Assignment:
Copy each line of the records that includes "will".
*** Begin section ***
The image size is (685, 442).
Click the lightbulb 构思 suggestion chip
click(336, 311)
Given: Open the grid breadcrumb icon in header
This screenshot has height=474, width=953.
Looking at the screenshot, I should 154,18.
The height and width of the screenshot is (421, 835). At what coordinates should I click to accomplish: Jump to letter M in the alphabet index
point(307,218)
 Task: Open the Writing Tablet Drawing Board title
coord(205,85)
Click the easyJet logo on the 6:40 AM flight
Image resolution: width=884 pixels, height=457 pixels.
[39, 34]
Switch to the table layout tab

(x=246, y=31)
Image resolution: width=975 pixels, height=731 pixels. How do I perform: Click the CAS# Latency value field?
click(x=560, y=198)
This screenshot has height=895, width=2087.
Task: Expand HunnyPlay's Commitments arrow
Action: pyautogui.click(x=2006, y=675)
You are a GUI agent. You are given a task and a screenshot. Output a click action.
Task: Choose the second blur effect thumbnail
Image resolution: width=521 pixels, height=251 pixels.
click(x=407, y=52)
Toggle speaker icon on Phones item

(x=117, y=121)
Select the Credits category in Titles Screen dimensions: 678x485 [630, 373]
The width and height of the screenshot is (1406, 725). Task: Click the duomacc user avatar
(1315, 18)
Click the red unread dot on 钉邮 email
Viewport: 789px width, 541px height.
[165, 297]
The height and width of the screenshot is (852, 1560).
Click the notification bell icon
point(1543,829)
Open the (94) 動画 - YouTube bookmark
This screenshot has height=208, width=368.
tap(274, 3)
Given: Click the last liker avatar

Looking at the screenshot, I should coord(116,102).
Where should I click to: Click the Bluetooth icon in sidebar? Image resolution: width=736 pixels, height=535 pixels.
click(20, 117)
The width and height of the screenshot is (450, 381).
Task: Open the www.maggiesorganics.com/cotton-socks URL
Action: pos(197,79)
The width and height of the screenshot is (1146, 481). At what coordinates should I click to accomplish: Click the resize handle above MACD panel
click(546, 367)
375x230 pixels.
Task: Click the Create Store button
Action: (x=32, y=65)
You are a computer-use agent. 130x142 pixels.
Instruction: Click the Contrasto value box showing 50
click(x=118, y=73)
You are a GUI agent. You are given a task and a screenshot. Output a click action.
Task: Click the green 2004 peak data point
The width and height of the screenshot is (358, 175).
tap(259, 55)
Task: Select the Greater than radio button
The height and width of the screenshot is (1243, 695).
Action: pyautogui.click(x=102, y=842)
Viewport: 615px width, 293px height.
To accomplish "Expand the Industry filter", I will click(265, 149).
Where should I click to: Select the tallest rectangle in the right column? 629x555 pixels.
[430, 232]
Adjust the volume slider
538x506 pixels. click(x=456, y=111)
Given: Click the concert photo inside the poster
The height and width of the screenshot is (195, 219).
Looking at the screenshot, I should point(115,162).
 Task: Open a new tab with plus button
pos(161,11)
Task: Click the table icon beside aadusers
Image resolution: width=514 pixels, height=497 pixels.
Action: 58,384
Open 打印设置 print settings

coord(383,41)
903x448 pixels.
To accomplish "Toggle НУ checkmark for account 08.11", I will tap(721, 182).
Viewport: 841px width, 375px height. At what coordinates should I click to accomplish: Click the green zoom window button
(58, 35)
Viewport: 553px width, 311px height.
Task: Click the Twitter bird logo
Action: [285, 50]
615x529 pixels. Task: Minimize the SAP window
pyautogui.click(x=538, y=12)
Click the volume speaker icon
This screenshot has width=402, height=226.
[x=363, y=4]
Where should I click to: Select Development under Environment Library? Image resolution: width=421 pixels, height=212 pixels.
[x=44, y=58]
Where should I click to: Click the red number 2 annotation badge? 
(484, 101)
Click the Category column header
*** End section ***
Task result:
To accomplish "Expand the Industry filter", I will click(265, 149).
To accomplish "Toggle НУ checkmark for account 08.11", I will tap(721, 182).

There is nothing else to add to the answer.